We might hope that evolving theory, evidence, and practical knowledge in online learning would lead to evidence-based improvements in course design, and that these would translate to an improved learner experience. However, the stability over time of perceptions of prior online learning experiences suggests either a failure to incorporate such design improvements, or rising student expectations. Limited research does suggest that enhanced course design is associated with improved satisfaction [20], and a worsening of attitudes towards computer-based learning has been observed following exposure to poor course design [3, 21]. Our findings suggest the need for improved instructional design in online courses.

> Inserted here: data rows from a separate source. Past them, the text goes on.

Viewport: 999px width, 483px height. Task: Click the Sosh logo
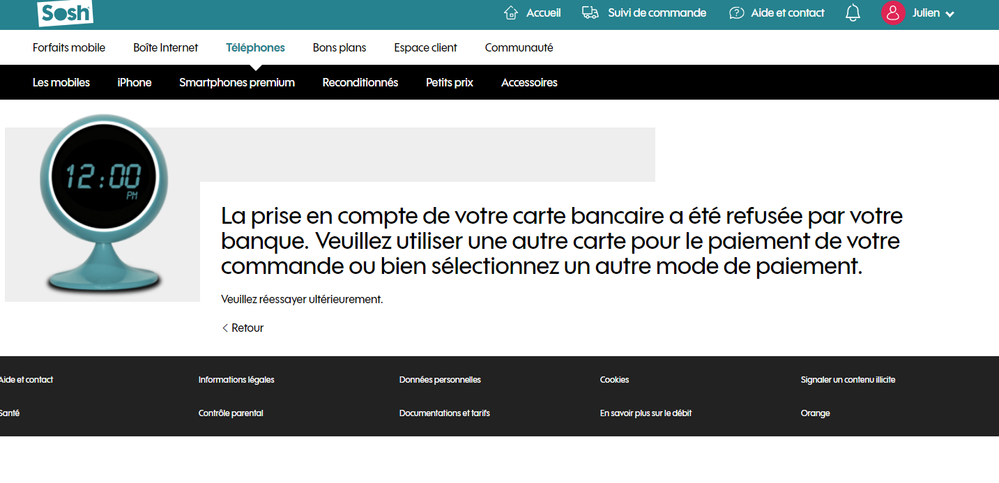pyautogui.click(x=65, y=13)
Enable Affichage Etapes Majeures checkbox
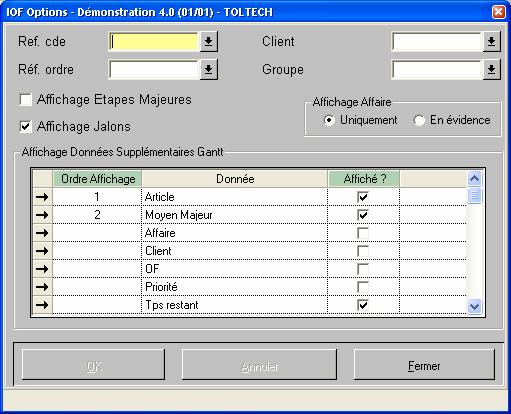The height and width of the screenshot is (414, 511). pyautogui.click(x=26, y=100)
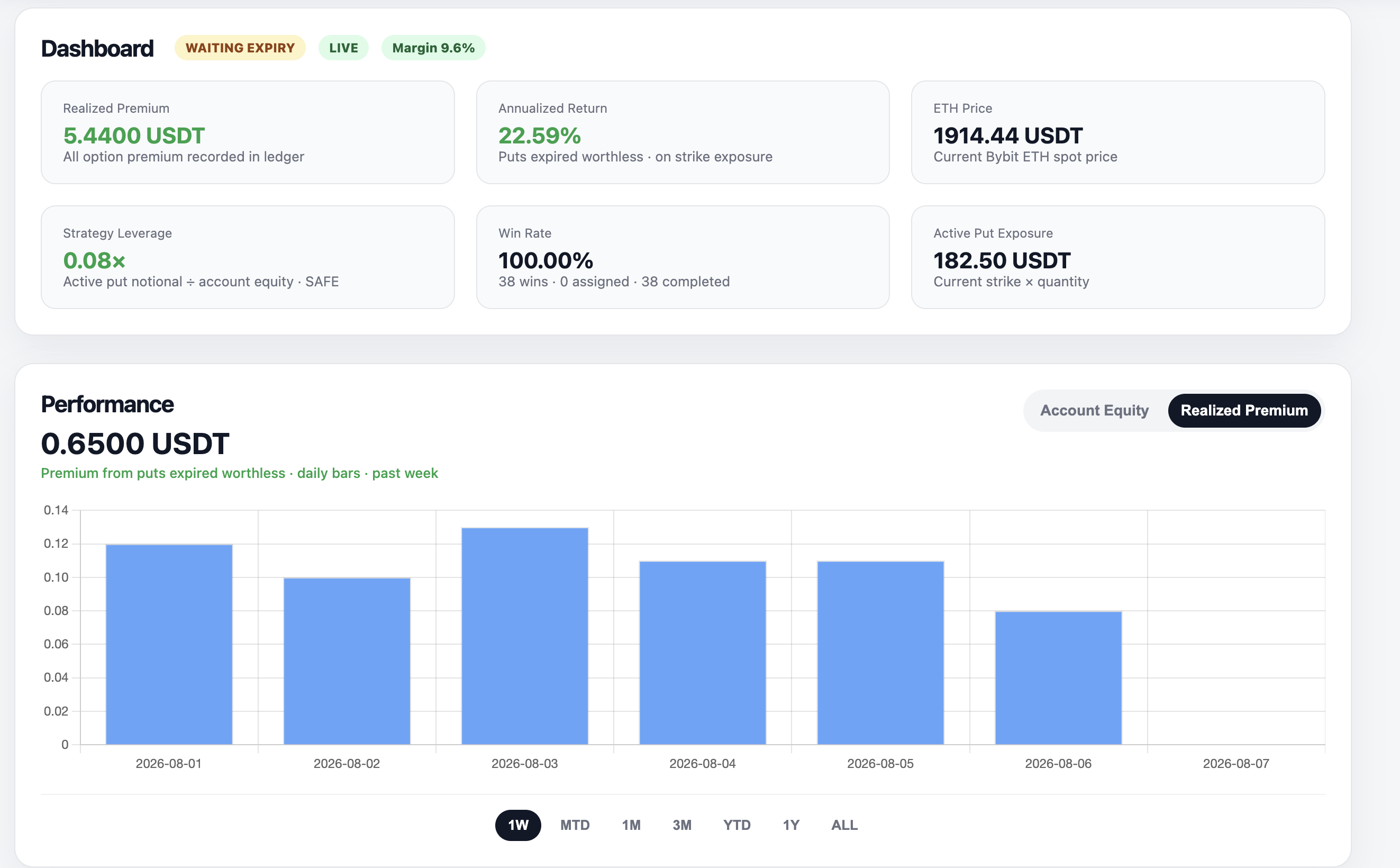Click the Strategy Leverage card

[x=247, y=257]
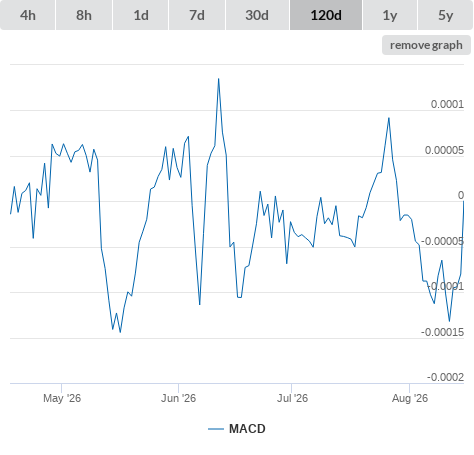The image size is (474, 455).
Task: Show the 5y time range
Action: (445, 15)
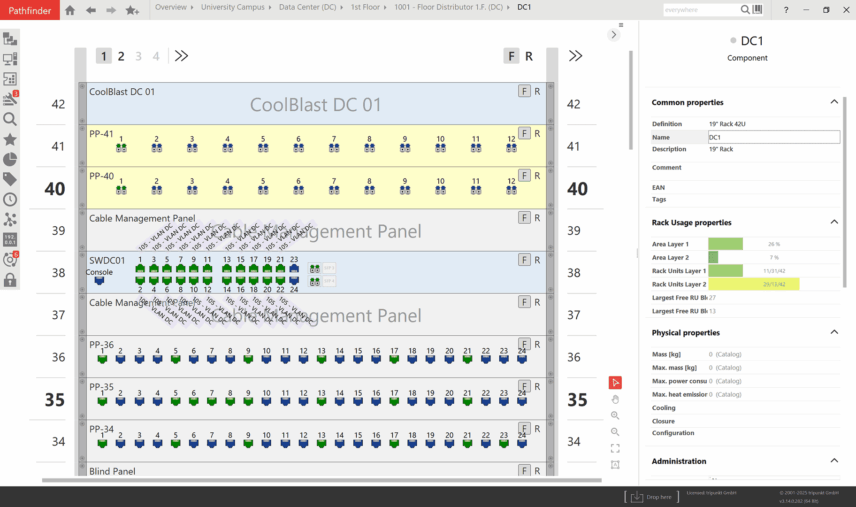This screenshot has width=856, height=507.
Task: Collapse the right properties panel arrow
Action: point(613,34)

Finally, we found no evidence of association between comfort with computers and the number or perception of prior online experiences. One interpretation is that learner perceptions are not systematically influenced for better or worse by comfort or by course participation per se, but rather that individual online courses engender differing perceptions (some more favorable than others). This is consistent with evidence showing substantial variety in both the design [22] and learning outcomes [23] of online courses. Although many studies have shown that satisfaction within a course is associated with learning outcomes, and attitudes toward online learning have occasionally demonstrated associations with course performance [13], we believe our study to be the first to examine the relationship between experiences with online learning and learning outcomes in a subsequent course.

Limitations and strengths

We asked only two questions in the brief attitude survey, both with limited validity evidence; a more robust development and validation process, or use of an existing scale, would have enhanced the defensibility of these scores. Comfort using computers to access the Internet may be different than comfort for other purposes such as learning. To increase the sample size we used knowledge posttest scores rather than pre-post change. Strengths include the longitudinal design and the use of both attitude and knowledge outcomes. The ratings for comfort or prior experience would not reflect our online course or the specific topics addressed, since data were collected before the first module and we included data only from first-time participants. In fact, since the vast majority of participants were in their first postgraduate year, and most trained at other medical schools, these ratings reflect a broad (albeit not systematic) sampling of institutions.


Health professions learners appear ready to accept and use online learning. Prior online learning experiences, but not comfort with computers, demonstrates a modest association with knowledge outcomes in online learning. If good experiences indeed beget subsequent learning success, it suggests that even “low level” outcomes like course satisfaction and usability are important to measure and maximize.